»»

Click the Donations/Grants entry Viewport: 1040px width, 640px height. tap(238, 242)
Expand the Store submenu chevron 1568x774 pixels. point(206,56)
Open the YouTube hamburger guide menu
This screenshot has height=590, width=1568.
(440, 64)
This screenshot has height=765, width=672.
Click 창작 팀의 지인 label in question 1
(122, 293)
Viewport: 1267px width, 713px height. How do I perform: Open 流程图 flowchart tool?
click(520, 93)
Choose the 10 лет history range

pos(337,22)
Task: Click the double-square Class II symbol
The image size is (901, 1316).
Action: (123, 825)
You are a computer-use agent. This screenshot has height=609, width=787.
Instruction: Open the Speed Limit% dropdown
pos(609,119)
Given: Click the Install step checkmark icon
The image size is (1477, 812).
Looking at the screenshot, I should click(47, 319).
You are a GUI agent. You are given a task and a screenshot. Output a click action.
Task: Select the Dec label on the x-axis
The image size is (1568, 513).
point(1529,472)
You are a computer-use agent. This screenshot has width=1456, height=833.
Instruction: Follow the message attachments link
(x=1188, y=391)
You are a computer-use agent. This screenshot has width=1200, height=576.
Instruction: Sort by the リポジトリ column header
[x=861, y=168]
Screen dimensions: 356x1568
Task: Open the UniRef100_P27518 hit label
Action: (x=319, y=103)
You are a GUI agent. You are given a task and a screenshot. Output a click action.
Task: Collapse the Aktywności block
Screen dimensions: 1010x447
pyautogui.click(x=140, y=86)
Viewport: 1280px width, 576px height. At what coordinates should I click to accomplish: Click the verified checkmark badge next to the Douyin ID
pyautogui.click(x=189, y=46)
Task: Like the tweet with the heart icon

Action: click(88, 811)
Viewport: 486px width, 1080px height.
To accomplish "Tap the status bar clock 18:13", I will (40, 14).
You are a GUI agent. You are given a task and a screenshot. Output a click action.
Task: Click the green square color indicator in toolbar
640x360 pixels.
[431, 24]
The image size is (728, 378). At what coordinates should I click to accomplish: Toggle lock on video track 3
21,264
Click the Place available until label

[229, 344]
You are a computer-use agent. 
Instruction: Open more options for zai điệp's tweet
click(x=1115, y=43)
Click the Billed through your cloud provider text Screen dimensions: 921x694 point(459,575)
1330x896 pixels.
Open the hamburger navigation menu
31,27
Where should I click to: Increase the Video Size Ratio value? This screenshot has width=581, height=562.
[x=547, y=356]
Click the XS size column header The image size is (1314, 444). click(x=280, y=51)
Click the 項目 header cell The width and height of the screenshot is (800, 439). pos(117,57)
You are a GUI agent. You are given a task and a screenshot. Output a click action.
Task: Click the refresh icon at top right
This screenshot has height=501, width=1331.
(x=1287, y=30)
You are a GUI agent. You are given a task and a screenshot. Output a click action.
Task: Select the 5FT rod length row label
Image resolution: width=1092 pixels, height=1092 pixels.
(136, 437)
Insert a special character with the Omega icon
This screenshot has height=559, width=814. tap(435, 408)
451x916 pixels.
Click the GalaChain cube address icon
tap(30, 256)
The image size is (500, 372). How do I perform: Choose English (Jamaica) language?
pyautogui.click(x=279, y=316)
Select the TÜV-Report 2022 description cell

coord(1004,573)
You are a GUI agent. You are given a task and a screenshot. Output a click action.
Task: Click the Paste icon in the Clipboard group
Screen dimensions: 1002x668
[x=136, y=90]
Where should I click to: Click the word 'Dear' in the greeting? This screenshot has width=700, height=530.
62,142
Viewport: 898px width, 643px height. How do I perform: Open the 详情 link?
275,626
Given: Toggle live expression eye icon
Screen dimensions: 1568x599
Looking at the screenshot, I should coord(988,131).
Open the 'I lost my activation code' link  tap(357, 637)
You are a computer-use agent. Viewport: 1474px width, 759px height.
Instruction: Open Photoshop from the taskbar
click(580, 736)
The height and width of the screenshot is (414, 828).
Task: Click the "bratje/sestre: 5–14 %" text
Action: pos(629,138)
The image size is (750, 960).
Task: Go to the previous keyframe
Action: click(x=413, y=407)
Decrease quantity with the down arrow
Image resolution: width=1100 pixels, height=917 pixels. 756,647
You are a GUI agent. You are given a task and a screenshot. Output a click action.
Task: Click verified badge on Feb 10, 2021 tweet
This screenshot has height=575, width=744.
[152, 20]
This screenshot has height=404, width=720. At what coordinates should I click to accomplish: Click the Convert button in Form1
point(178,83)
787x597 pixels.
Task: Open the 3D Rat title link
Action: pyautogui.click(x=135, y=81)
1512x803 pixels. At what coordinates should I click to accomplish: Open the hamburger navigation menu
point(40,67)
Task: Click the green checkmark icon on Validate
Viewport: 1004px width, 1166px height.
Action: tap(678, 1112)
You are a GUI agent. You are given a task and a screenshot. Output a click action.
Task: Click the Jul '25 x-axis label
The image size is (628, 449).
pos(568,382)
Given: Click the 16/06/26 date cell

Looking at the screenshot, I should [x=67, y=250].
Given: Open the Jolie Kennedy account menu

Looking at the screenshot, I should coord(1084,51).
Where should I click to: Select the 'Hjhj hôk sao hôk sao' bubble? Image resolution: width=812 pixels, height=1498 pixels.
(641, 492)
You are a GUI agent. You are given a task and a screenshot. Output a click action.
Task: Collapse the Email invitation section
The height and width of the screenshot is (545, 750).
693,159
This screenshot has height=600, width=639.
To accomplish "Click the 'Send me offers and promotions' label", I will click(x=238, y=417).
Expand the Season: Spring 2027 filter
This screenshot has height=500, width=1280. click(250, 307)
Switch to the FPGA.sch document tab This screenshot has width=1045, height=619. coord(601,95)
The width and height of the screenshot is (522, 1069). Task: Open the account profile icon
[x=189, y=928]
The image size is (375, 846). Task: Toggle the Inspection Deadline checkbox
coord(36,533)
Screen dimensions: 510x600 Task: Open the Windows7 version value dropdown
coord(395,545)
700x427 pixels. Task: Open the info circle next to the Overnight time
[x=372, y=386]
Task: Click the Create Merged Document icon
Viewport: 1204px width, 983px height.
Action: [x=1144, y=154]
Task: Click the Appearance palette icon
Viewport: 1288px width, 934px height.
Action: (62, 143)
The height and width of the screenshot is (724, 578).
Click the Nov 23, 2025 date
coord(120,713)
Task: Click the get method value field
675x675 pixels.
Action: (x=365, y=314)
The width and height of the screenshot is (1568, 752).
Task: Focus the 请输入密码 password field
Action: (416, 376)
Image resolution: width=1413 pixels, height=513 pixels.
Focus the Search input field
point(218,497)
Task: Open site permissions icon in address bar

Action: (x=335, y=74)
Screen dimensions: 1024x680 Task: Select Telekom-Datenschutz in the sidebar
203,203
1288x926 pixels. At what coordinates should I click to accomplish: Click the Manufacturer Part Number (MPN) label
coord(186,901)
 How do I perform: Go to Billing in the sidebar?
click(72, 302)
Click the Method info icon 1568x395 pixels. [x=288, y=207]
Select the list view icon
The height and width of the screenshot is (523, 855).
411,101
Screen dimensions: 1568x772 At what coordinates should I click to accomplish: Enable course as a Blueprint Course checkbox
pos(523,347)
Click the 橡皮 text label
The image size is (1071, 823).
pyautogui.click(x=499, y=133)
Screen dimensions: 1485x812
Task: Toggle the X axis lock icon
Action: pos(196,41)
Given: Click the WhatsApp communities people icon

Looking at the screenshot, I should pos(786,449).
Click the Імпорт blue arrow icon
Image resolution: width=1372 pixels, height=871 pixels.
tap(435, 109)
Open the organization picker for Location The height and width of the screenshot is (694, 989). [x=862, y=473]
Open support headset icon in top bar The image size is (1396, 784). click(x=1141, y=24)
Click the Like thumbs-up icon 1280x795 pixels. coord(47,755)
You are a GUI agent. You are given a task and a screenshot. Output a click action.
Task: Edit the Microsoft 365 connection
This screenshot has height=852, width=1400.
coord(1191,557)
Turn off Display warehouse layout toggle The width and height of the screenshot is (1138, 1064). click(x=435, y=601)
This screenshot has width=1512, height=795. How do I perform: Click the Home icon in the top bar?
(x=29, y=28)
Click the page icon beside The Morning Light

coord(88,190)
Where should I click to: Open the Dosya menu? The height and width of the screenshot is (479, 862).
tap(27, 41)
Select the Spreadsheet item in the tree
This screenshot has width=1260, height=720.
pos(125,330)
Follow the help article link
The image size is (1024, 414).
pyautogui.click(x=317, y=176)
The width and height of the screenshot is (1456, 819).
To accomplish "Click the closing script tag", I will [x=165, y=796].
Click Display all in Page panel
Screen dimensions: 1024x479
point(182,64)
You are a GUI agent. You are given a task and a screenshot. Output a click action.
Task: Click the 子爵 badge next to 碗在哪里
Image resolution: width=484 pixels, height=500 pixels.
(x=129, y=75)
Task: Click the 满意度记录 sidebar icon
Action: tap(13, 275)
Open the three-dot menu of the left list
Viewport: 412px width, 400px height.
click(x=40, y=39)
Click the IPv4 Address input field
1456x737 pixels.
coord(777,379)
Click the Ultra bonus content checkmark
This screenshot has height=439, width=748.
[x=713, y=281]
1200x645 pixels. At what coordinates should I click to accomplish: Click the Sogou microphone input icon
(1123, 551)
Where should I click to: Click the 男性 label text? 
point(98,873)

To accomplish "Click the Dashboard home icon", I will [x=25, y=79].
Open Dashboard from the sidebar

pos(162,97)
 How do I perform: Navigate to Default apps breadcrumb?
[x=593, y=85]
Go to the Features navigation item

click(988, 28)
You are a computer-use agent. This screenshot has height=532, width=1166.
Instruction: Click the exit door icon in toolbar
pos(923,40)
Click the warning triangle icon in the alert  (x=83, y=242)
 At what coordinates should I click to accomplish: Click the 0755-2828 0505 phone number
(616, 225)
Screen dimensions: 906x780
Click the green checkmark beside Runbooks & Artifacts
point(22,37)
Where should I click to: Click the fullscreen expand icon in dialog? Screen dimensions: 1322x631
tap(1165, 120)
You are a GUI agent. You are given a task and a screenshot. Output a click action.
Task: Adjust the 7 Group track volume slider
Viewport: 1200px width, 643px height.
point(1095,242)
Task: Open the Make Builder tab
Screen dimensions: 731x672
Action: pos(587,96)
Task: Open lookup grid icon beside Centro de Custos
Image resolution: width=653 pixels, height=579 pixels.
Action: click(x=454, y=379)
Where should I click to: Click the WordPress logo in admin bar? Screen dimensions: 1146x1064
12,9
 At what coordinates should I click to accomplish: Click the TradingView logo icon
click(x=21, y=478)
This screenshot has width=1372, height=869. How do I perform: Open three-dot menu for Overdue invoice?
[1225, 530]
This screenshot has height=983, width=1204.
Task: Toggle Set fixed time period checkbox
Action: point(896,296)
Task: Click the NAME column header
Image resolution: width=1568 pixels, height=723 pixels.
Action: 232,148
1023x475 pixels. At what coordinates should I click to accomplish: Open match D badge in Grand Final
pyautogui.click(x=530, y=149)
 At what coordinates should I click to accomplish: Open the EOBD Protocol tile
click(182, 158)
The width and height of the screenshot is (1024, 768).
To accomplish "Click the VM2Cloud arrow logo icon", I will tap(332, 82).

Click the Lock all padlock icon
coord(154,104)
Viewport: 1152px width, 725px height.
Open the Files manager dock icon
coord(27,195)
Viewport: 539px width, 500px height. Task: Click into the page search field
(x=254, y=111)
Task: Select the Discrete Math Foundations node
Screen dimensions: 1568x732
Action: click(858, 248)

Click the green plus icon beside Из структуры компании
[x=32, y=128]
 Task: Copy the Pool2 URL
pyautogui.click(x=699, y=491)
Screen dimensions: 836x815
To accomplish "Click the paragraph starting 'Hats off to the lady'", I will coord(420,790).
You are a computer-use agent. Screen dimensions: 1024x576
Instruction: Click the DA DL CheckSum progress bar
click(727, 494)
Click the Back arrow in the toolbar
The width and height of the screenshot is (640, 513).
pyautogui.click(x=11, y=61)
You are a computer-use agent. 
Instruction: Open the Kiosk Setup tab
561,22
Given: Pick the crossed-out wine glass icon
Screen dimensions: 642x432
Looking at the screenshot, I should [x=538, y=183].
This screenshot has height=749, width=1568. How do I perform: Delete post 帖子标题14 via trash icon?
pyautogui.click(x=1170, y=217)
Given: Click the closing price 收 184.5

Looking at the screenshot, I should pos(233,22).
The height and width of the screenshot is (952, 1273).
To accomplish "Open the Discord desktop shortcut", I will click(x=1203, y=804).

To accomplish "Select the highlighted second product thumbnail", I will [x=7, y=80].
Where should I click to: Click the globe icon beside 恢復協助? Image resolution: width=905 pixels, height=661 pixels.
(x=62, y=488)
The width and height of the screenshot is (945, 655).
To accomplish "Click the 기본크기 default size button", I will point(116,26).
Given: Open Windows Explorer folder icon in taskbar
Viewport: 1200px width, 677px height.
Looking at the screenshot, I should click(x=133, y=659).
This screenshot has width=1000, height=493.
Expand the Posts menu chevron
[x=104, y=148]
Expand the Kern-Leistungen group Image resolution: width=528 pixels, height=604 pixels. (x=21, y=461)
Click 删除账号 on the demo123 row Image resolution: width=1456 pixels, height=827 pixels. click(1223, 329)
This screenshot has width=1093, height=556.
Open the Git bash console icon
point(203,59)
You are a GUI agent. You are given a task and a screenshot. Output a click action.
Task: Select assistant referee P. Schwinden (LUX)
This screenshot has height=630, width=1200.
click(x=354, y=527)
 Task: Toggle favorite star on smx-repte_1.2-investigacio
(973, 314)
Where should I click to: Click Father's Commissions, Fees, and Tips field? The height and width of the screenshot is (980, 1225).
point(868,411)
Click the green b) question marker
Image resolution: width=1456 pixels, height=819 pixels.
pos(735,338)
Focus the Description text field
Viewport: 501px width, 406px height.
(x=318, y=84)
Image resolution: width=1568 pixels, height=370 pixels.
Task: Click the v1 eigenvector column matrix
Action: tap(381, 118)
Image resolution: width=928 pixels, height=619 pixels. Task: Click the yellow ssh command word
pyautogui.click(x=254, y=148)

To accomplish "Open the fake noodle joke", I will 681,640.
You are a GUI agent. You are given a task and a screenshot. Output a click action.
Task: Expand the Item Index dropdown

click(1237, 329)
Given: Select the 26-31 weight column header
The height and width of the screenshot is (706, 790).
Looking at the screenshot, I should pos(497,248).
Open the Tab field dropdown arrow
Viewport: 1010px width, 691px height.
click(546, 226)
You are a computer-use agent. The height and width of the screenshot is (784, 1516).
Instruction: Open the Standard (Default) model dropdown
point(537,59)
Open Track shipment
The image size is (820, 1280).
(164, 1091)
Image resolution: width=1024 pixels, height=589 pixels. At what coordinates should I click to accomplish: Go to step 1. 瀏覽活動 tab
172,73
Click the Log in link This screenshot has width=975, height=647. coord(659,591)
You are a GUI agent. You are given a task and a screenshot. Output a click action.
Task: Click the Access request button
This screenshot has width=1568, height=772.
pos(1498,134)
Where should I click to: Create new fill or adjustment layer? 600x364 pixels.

««

- _Stated problem_
Reproduce the entries verbatim from the line with "Expand the Store" to the line with "pyautogui.click(x=140, y=86)", including both of those lines.

- _Solution to this problem_
Expand the Store submenu chevron 1568x774 pixels. point(206,56)
Open the YouTube hamburger guide menu
This screenshot has height=590, width=1568.
(440, 64)
This screenshot has height=765, width=672.
Click 창작 팀의 지인 label in question 1
(122, 293)
Viewport: 1267px width, 713px height. How do I perform: Open 流程图 flowchart tool?
click(520, 93)
Choose the 10 лет history range

pos(337,22)
Task: Click the double-square Class II symbol
The image size is (901, 1316).
Action: (123, 825)
You are a computer-use agent. This screenshot has height=609, width=787.
Instruction: Open the Speed Limit% dropdown
pos(609,119)
Given: Click the Install step checkmark icon
The image size is (1477, 812).
Looking at the screenshot, I should click(47, 319).
You are a GUI agent. You are given a task and a screenshot. Output a click action.
Task: Select the Dec label on the x-axis
The image size is (1568, 513).
point(1529,472)
You are a computer-use agent. This screenshot has width=1456, height=833.
Instruction: Follow the message attachments link
(x=1188, y=391)
You are a computer-use agent. This screenshot has width=1200, height=576.
Instruction: Sort by the リポジトリ column header
[x=861, y=168]
Screen dimensions: 356x1568
Task: Open the UniRef100_P27518 hit label
Action: (x=319, y=103)
You are a GUI agent. You are given a task and a screenshot. Output a click action.
Task: Collapse the Aktywności block
Screen dimensions: 1010x447
pyautogui.click(x=140, y=86)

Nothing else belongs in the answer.